** START OF Data lines **

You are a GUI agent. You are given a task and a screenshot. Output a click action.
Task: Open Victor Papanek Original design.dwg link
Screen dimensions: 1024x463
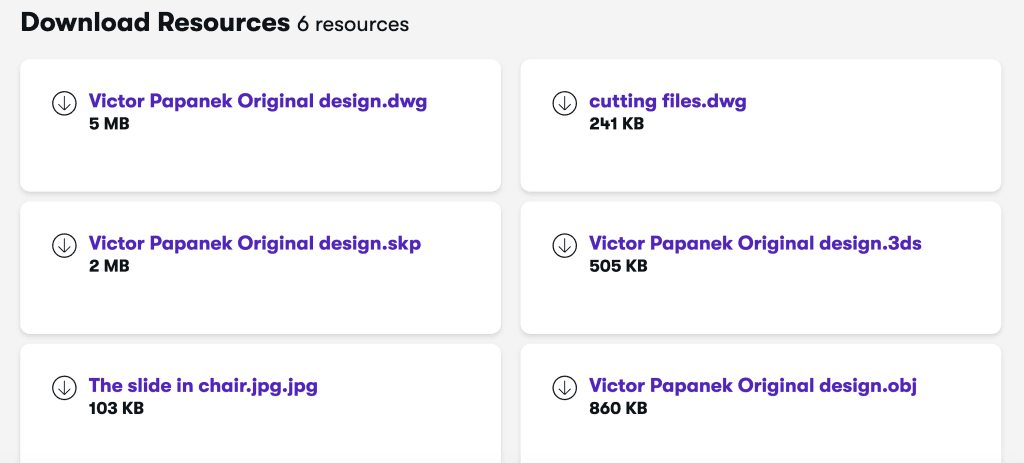pos(258,101)
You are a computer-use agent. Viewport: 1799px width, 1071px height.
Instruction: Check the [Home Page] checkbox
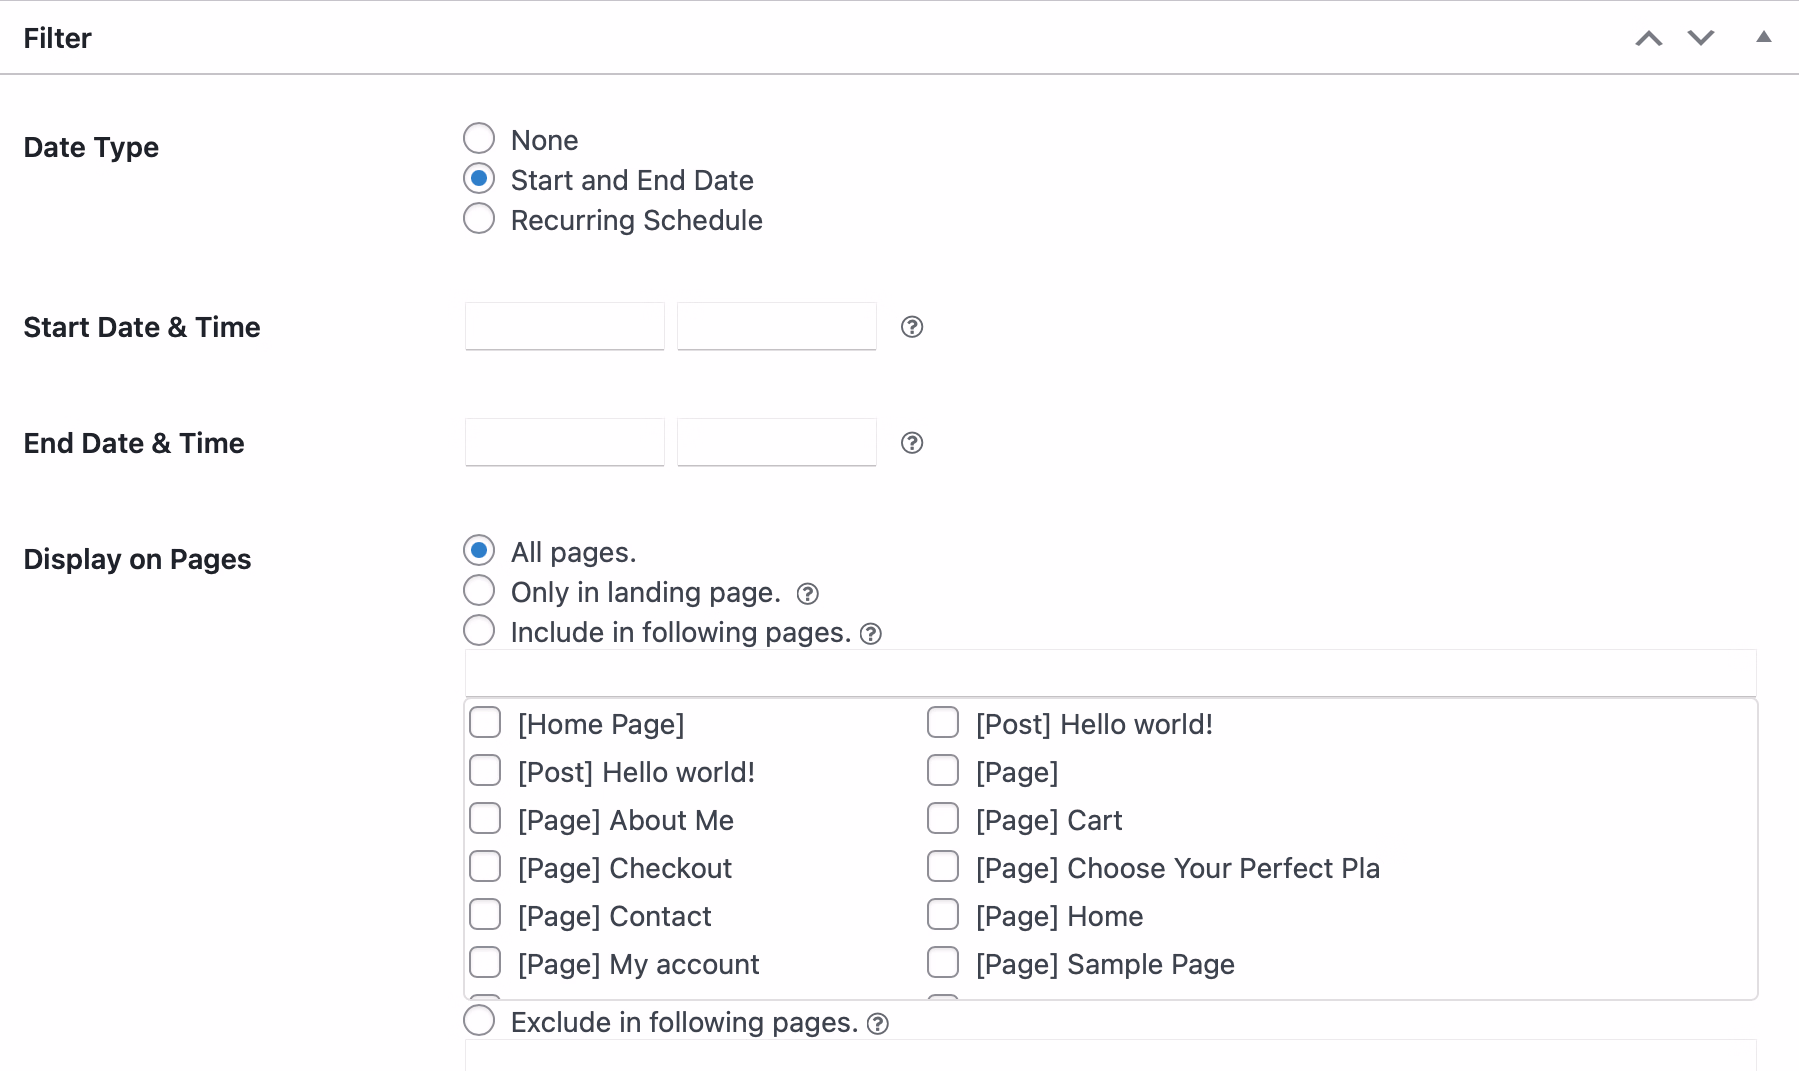pos(485,722)
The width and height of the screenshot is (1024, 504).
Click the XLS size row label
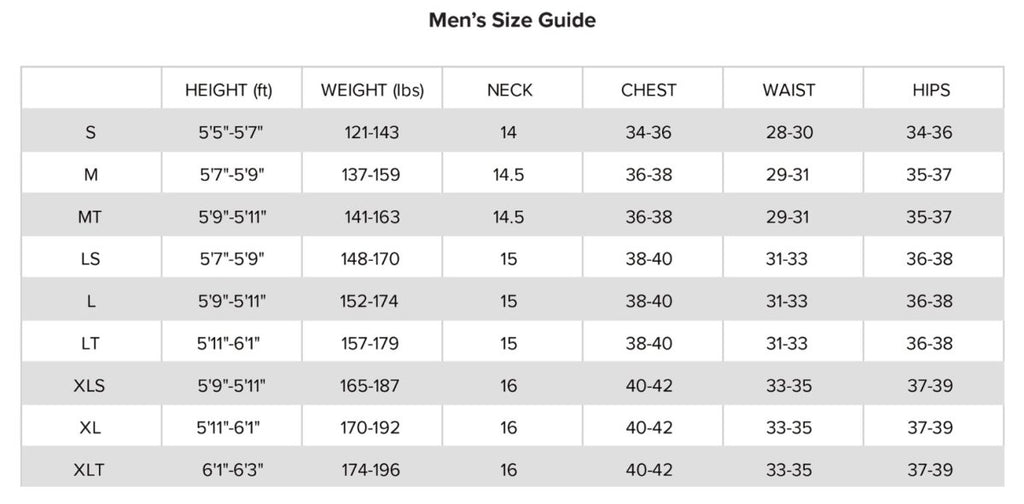click(x=91, y=385)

** END OF Data lines **

» Required task
Output every line of the data above without changing a word, leaving out the pictures.

» Exercise answer
You are a GUI agent. You are given a task and a screenshot. Output a click action.
Task: Open Victor Papanek Original design.dwg link
Screen dimensions: 1024x463
pos(258,101)
You are a computer-use agent. Viewport: 1799px width, 1071px height.
Instruction: Check the [Home Page] checkbox
pos(485,722)
The width and height of the screenshot is (1024, 504).
Click the XLS size row label
click(x=91, y=385)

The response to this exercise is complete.